In pondering the future of myth and how our deep stories will change in the future, it is my view that we as Gnostics and magicians with be at the experimental front-edge of this process. Those myths with a fuller history may rightly be slower to evolve; the degree of consciousness directed toward them giving them a greater archetypal density. Other stories however may be more flexible!

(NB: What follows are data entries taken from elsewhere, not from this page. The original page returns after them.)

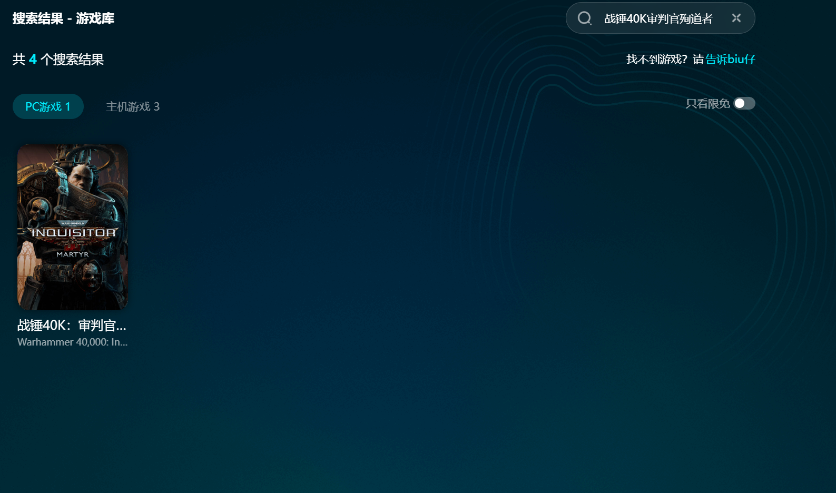The image size is (836, 493).
Task: Click the 找不到游戏？ prompt text
Action: (x=656, y=59)
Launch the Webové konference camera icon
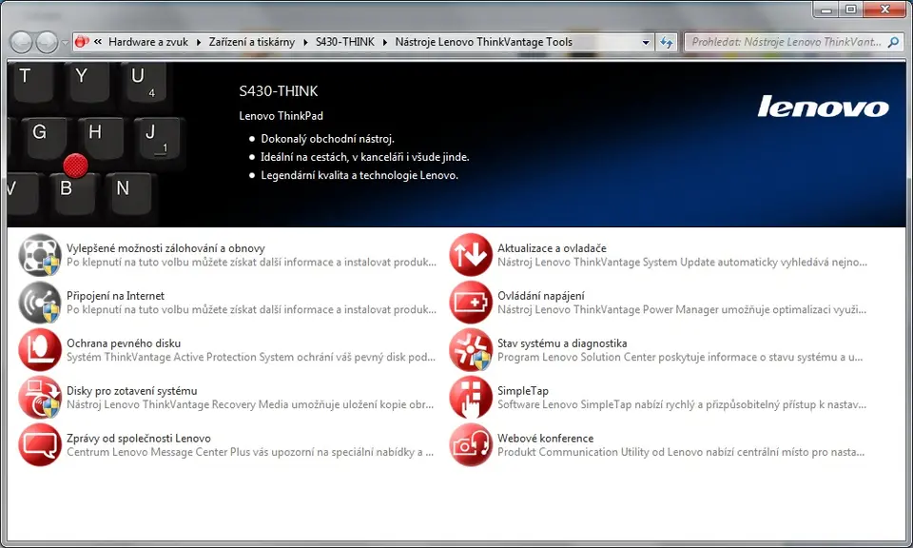Screen dimensions: 913x548 [x=471, y=445]
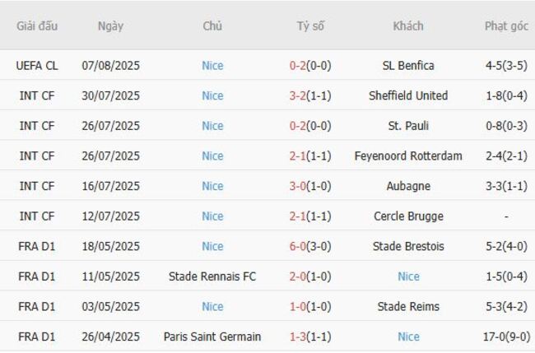Click Paris Saint Germain home team

[x=212, y=337]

In The Book of Baphomet, Nikki and Julian put forward the idea that part of Baphomet’s suitability as a god of our age is primarily due to hir being a glyph or image in search of a mythology. This is part of hir appeal as a deity for those of us who choose to work with hir-we sort through the scattered fragments of back-story trying to make sense of our experience viewed through the lenses of Levi’s infamous depiction and our own ritual experimentation. This sense of mythic fluidity and shape-shifting is arguably why ze proves to be such a vital patron for those of us undertaking magickal exploration. The chaotes are not alone in this endeavour, other brave imaginings are also at work within occulture; be it the re-birth of Lucifer via the twisting paths of traditional witchcrafts, or the re-visioned role of Beelzebub as awakened cosmonaut seeking out bold, new transmissions. While such experiments may be at risk of faddishness, these more recent embodiments of the collective unconscious are often strange attractors for the aspirations of culture.

For the druid on the Enterprise, Cernunnos may be the Lord of the inter-dimensional space travel and their Ogham may also include extra-terrestrial flora. Our gods are alive and in living they change – how could it be otherwise?!

SD

5 thoughts on “Future Mythology

  1. Pete Carroll says:

    Nice article SD, would they have a single faith on the starships of the future? I vaguely remember a sci-fi novel in which a crew member on a vast starship goes to see the chaplain.
    ‘Religion?’, enquires the chaplain.
    ‘Reformed Zoroastrian Zen-Mithraism ‘, replies the crew member.
    The chaplain fiddles with her console and after a few moments and a few clicks and whirrs a hatch opens in the desk from which she extracts a number of items and a cue card. Donning the sacred stole of Ahura-Zod, taking the Book of Dooms in her left hand and the gilded thighbone of a bull in her left, she turns to the crew member.
    ‘Greetings loyal soldier of the light, and how may I help you my son?
    Obviously Starfleet Command would not have an unlimited chaplaincy budget; they would probably have to use Chaoists.

  2. zenelf says:

    Thanks Pete, yes Chaos Druid chaplins all the way! “Arcanorium College, seminary of choice since star date 2006”

  3. Says it all. A great article Steve.

  4. zenelf says:

    Thanks Louise glad you liked it!